The management systems described herein also may be used to move individual and/or groups of passengers on demand between locations based on overlapping portions of the routes that are to be traveled by the passengers. For example, several vehicles and/or vehicle systems may be moving in the transportation network. A first passenger at or near the location 202B may wish to call a vehicle or vehicle system to travel to the location 202C. The first passenger may input a request for a vehicle or vehicle system to the scheduling device or the monitoring device. The scheduling device or the monitoring device receives this request and provides the information (e.g., the location where the first passenger is requesting to be picked up, the time at which a ride is requested, the location to which the first passenger wants to travel, etc.) to the movement planning system. The movement planning system may determine current locations of vehicles and/or vehicle systems moving in the network, and select a vehicle or vehicle system that will be traveling from the location 202B to the location 202C at or near the time at which the first passenger wants to travel between these locations. The selected vehicle or vehicle system may already be transporting one or more other passengers. For example, the selected vehicle or vehicle system may have a second passenger onboard that is traveling from the location 202F to the location 202D via the locations 202B, 202C. The movement planning system may send a signal to the selected vehicle or vehicle system and direct the vehicle or vehicle system to stop and pick up the first passenger at or near the location 202B.
For vehicles that are able to travel on different types of terrain (as described herein), the selected vehicle may travel to a location near the first passenger on a first type of route (e.g., a railroad track), move off the first type of route, and travel to the location of the first passenger on a different, second type of route (e.g., roads). Optionally, the management system may coordinate passenger travel with other transportation systems. For example, responsive to receiving the request from the first passenger, the scheduling device may communicate with another transportation system (e.g., a taxi dispatch center, a ridesharing service, etc.) and automatically request that this other transportation system send a vehicle (e.g., a car) to transport the first passenger to the location 202B (so that the selected vehicle or vehicle system may pick up the passenger). The scheduling device also may request that this other transportation system provide a vehicle (e.g., another car) to transport the passenger from the location 202C to a final destination location of the trip of the first passenger (if the location 202C is not the final destination). The first passenger may then get a ride to the location 202C as the selected vehicle or vehicle system travels through the location 202C toward the location 202D for the second passenger.
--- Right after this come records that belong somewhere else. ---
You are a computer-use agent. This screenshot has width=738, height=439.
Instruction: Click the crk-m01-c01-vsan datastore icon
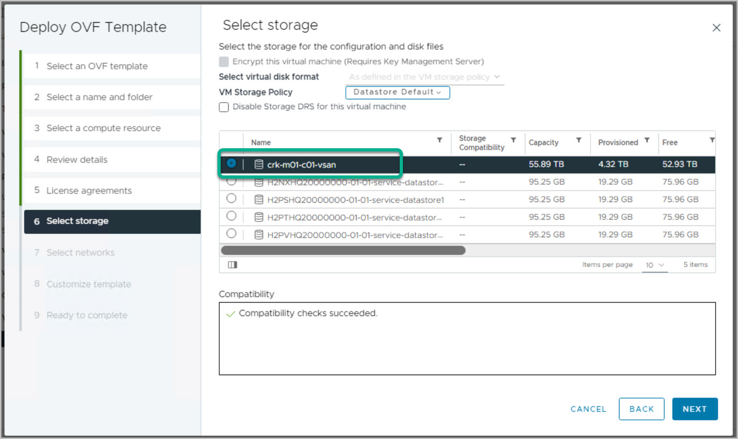coord(259,165)
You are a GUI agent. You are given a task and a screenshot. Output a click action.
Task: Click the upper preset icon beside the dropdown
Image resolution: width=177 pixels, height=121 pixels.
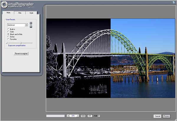pos(31,23)
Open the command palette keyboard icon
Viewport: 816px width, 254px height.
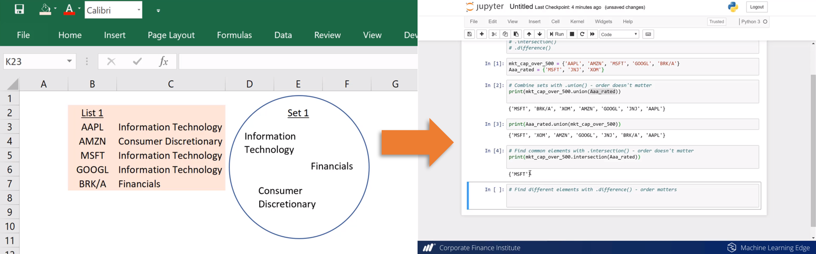[x=648, y=34]
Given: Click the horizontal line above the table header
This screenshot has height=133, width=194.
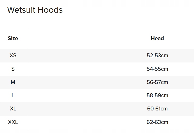Looking at the screenshot, I should pos(97,28).
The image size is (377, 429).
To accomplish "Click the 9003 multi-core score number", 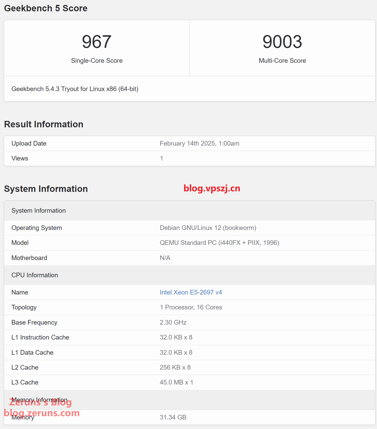I will tap(282, 42).
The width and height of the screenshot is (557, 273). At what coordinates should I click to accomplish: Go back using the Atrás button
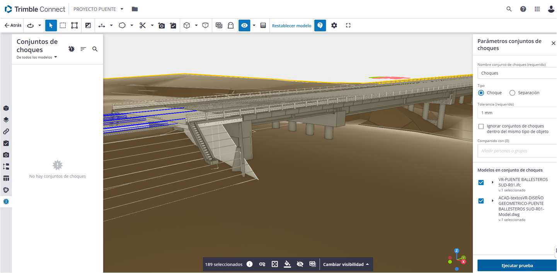13,25
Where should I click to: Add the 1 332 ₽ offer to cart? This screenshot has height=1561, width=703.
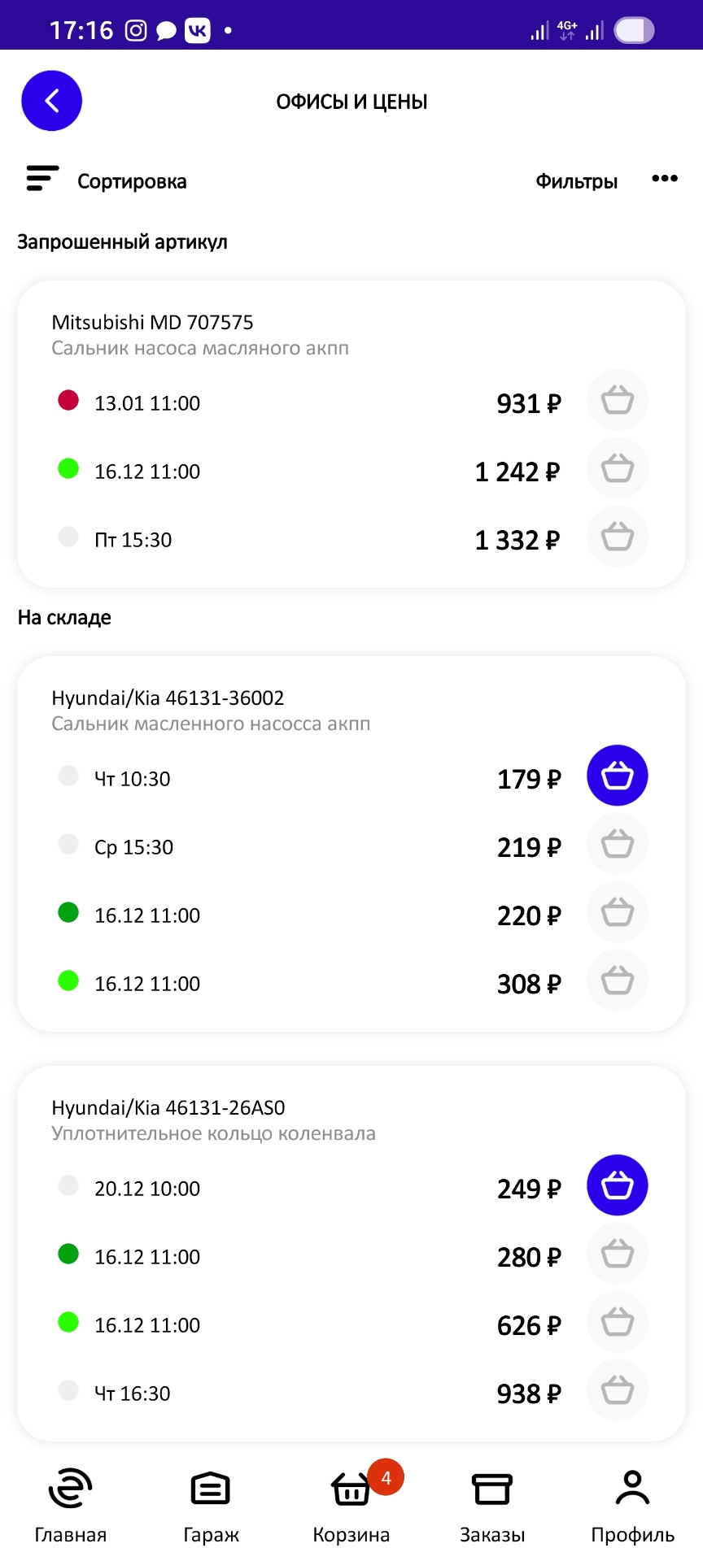(x=617, y=537)
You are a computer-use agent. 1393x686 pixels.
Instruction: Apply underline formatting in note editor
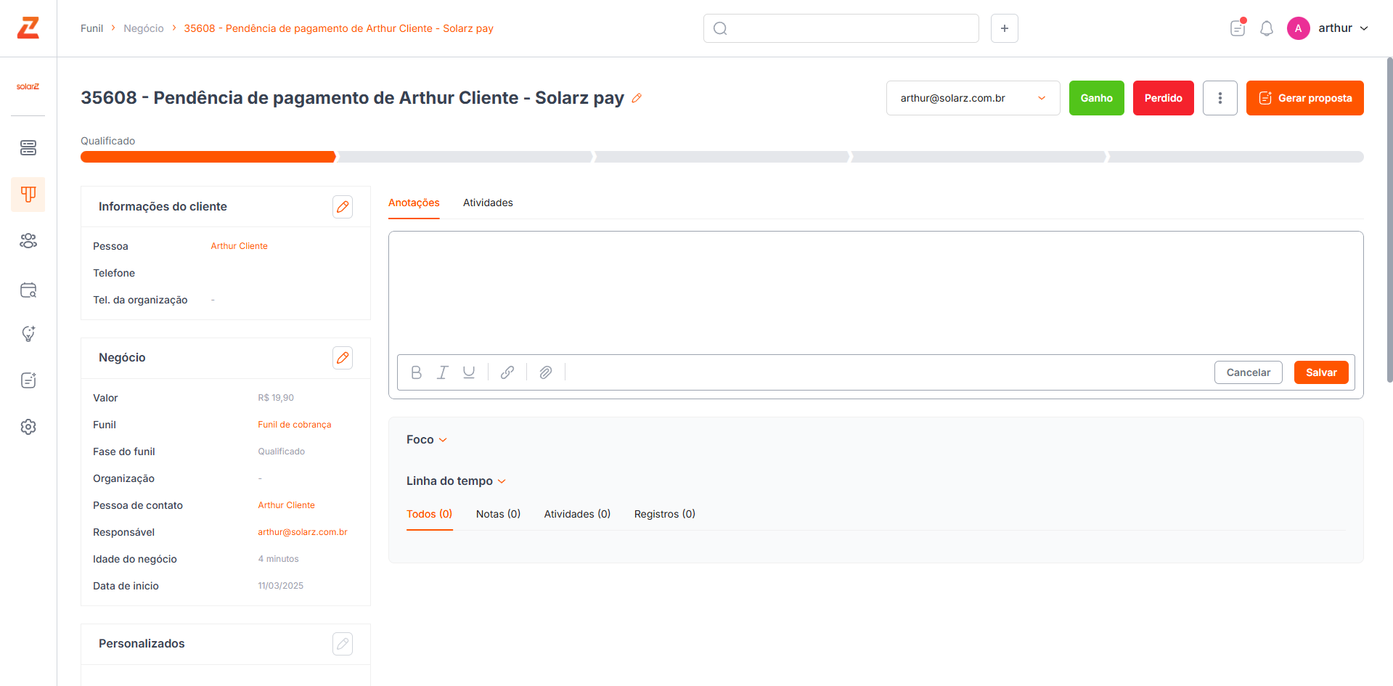coord(469,372)
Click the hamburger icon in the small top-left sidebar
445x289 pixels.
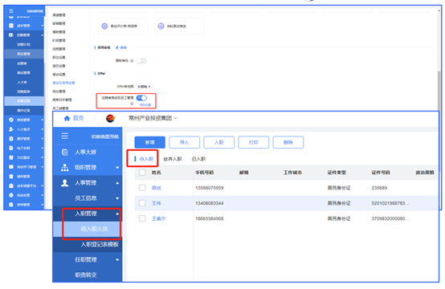pyautogui.click(x=11, y=11)
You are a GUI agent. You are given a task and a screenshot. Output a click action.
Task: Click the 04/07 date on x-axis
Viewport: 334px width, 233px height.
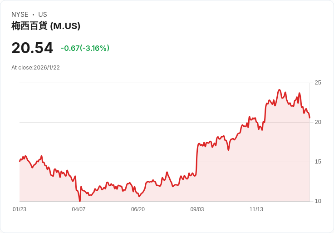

At step 502, a trip plan for the cargo may be determined. This trip plan or trip may be determined at least in part by one or more cargo delivery requirements received by the system. The cargo delivery requirements may dictate which cargo is to be delivered, where the cargo is located, the location to where the cargo is to be delivered, and when the cargo is to be delivered (e.g., designated time slots for delivery of the cargo). Additional delivery requirements may include restrictions on which routes may be traveled during delivery of the cargo. Some cargo may be too fragile or susceptible to damage to travel on some routes and some cargo may contain hazardous material that is not legally permitted to travel on some portions of routes. The cargo delivery requirements may be input into the scheduling device or the monitoring device via a user interface (e.g., a keyboard, touchscreen, microphone, etc.), may be obtained from one or more trip manifests or delivery contracts, and the like.
At step 504, the availability of one or more control vehicle and/or cargo vehicles in the transportation network is determined. The locations of the vehicles may be determined by the vehicle control systems onboard the control vehicle communicating locations of the control vehicle to the monitoring device via the communication device. The state of charge of one or more of the vehicles also may be determined. As described above, the vehicle control systems may communicate the states of charge of the control vehicle to the monitoring device.
At step 506, one or more vehicles are selected for delivering the cargo. The energy management system or the movement planning system may select one or more control vehicle to provide power to one or more cargo vehicles to move the cargo in the network to a destination or delivery location of the cargo. The selection of the vehicles may be determined or based at least in part on locations of the vehicles, states of charge of the power sources onboard the vehicles, the amount of energy needed to power the vehicle transporting the cargo over the entire trip and/or segments of the trip, the locations of charging stations, the locations and availabilities of mobile charging vehicles other cargo being moved on driver-operable vehicles in the network, etc.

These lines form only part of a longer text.